§ **Task to carry out**
What is wanted is every record, duplicated word for word.

§ **Dataset content**
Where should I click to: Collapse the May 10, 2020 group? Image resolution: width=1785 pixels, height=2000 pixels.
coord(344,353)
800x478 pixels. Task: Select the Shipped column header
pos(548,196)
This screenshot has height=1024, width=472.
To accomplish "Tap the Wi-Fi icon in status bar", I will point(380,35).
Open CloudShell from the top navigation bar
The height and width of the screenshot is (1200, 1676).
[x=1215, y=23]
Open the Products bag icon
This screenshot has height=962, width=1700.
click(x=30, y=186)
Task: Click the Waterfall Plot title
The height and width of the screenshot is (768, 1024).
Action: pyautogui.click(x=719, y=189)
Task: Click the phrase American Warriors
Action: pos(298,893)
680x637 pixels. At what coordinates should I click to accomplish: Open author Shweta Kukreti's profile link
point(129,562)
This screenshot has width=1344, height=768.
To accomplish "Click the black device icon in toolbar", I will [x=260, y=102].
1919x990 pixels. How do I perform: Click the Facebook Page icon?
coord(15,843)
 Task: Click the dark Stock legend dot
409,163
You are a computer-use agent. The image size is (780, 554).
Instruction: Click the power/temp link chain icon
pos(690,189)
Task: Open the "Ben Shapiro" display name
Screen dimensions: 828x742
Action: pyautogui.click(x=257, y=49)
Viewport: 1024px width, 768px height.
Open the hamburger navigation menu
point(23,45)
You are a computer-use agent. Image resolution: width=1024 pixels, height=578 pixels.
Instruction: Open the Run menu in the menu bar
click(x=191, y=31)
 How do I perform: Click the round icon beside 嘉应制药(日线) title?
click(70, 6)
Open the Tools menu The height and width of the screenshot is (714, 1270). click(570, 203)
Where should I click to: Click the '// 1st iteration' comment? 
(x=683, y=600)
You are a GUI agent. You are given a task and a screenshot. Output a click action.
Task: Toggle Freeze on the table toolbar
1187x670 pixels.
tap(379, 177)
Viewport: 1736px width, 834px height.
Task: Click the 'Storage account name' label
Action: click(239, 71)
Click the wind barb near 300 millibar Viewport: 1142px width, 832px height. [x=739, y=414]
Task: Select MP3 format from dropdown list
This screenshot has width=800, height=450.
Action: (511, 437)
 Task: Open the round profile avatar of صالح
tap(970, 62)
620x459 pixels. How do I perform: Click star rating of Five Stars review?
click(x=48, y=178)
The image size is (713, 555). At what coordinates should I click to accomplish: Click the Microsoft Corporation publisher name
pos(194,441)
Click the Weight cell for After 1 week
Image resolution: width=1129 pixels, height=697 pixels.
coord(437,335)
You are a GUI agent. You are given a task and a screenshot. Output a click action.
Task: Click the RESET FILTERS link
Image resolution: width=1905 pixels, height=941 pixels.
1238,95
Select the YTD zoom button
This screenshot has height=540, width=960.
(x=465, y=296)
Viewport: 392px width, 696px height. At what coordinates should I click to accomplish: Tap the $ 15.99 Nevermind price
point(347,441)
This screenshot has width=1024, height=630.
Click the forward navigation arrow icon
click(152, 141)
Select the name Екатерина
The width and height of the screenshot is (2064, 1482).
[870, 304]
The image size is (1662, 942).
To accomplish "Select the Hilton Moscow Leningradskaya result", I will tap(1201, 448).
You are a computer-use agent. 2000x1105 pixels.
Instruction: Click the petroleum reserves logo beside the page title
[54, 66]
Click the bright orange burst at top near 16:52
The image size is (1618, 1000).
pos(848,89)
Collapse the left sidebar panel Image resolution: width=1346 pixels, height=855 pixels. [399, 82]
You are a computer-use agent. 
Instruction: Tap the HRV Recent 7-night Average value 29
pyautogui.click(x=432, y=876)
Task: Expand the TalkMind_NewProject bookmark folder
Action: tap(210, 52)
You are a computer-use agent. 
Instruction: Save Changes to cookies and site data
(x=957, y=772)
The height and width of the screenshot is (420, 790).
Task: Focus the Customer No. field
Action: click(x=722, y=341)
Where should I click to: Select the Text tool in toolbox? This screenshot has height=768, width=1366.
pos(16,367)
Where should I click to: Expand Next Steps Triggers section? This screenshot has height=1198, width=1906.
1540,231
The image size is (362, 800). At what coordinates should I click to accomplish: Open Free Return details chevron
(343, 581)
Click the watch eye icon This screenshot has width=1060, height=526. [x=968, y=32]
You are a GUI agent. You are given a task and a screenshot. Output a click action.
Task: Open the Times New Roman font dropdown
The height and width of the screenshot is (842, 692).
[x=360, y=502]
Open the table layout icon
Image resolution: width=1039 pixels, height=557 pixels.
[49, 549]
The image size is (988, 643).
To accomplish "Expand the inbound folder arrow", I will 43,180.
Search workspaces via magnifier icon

§ **Output for this task**
Where should I click to: Collapse the May 10, 2020 group? Image resolution: width=1785 pixels, height=2000 pixels.
coord(344,353)
800x478 pixels. Task: Select the Shipped column header
pos(548,196)
This screenshot has height=1024, width=472.
To accomplish "Tap the Wi-Fi icon in status bar", I will point(380,35).
Open CloudShell from the top navigation bar
The height and width of the screenshot is (1200, 1676).
[x=1215, y=23]
Open the Products bag icon
This screenshot has height=962, width=1700.
click(x=30, y=186)
Task: Click the Waterfall Plot title
The height and width of the screenshot is (768, 1024).
Action: pyautogui.click(x=719, y=189)
Task: Click the phrase American Warriors
Action: pos(298,893)
680x637 pixels. At what coordinates should I click to accomplish: Open author Shweta Kukreti's profile link
point(129,562)
This screenshot has width=1344, height=768.
To accomplish "Click the black device icon in toolbar", I will [x=260, y=102].
1919x990 pixels. How do I perform: Click the Facebook Page icon?
coord(15,843)
 Task: Click the dark Stock legend dot
409,163
You are a computer-use agent. The image size is (780, 554).
Instruction: Click the power/temp link chain icon
pos(690,189)
Task: Open the "Ben Shapiro" display name
Screen dimensions: 828x742
Action: pyautogui.click(x=257, y=49)
Viewport: 1024px width, 768px height.
Open the hamburger navigation menu
point(23,45)
You are a computer-use agent. Image resolution: width=1024 pixels, height=578 pixels.
Instruction: Open the Run menu in the menu bar
click(x=191, y=31)
 How do I perform: Click the round icon beside 嘉应制药(日线) title?
click(70, 6)
Open the Tools menu The height and width of the screenshot is (714, 1270). click(570, 203)
Where should I click to: Click the '// 1st iteration' comment? 
(x=683, y=600)
You are a GUI agent. You are given a task and a screenshot. Output a click action.
Task: Toggle Freeze on the table toolbar
1187x670 pixels.
tap(379, 177)
Viewport: 1736px width, 834px height.
Task: Click the 'Storage account name' label
Action: click(239, 71)
Click the wind barb near 300 millibar Viewport: 1142px width, 832px height. [x=739, y=414]
Task: Select MP3 format from dropdown list
This screenshot has width=800, height=450.
Action: (511, 437)
 Task: Open the round profile avatar of صالح
tap(970, 62)
620x459 pixels. How do I perform: Click star rating of Five Stars review?
click(x=48, y=178)
The image size is (713, 555). At what coordinates should I click to accomplish: Click the Microsoft Corporation publisher name
pos(194,441)
Click the Weight cell for After 1 week
Image resolution: width=1129 pixels, height=697 pixels.
coord(437,335)
You are a GUI agent. You are given a task and a screenshot. Output a click action.
Task: Click the RESET FILTERS link
Image resolution: width=1905 pixels, height=941 pixels.
1238,95
Select the YTD zoom button
This screenshot has height=540, width=960.
(x=465, y=296)
Viewport: 392px width, 696px height. At what coordinates should I click to accomplish: Tap the $ 15.99 Nevermind price
point(347,441)
This screenshot has width=1024, height=630.
Click the forward navigation arrow icon
click(152, 141)
Select the name Екатерина
The width and height of the screenshot is (2064, 1482).
[870, 304]
The image size is (1662, 942).
To accomplish "Select the Hilton Moscow Leningradskaya result", I will tap(1201, 448).
You are a computer-use agent. 2000x1105 pixels.
Instruction: Click the petroleum reserves logo beside the page title
[54, 66]
Click the bright orange burst at top near 16:52
The image size is (1618, 1000).
pos(848,89)
Collapse the left sidebar panel Image resolution: width=1346 pixels, height=855 pixels. [399, 82]
You are a computer-use agent. 
Instruction: Tap the HRV Recent 7-night Average value 29
pyautogui.click(x=432, y=876)
Task: Expand the TalkMind_NewProject bookmark folder
Action: tap(210, 52)
You are a computer-use agent. 
Instruction: Save Changes to cookies and site data
(x=957, y=772)
The height and width of the screenshot is (420, 790).
Task: Focus the Customer No. field
Action: click(x=722, y=341)
Where should I click to: Select the Text tool in toolbox? This screenshot has height=768, width=1366.
pos(16,367)
Where should I click to: Expand Next Steps Triggers section? This screenshot has height=1198, width=1906.
1540,231
The image size is (362, 800). At what coordinates should I click to accomplish: Open Free Return details chevron
(343, 581)
Click the watch eye icon This screenshot has width=1060, height=526. [x=968, y=32]
You are a GUI agent. You are given a task and a screenshot. Output a click action.
Task: Open the Times New Roman font dropdown
The height and width of the screenshot is (842, 692).
[x=360, y=502]
Open the table layout icon
Image resolution: width=1039 pixels, height=557 pixels.
[49, 549]
The image size is (988, 643).
To accomplish "Expand the inbound folder arrow", I will 43,180.
Search workspaces via magnifier icon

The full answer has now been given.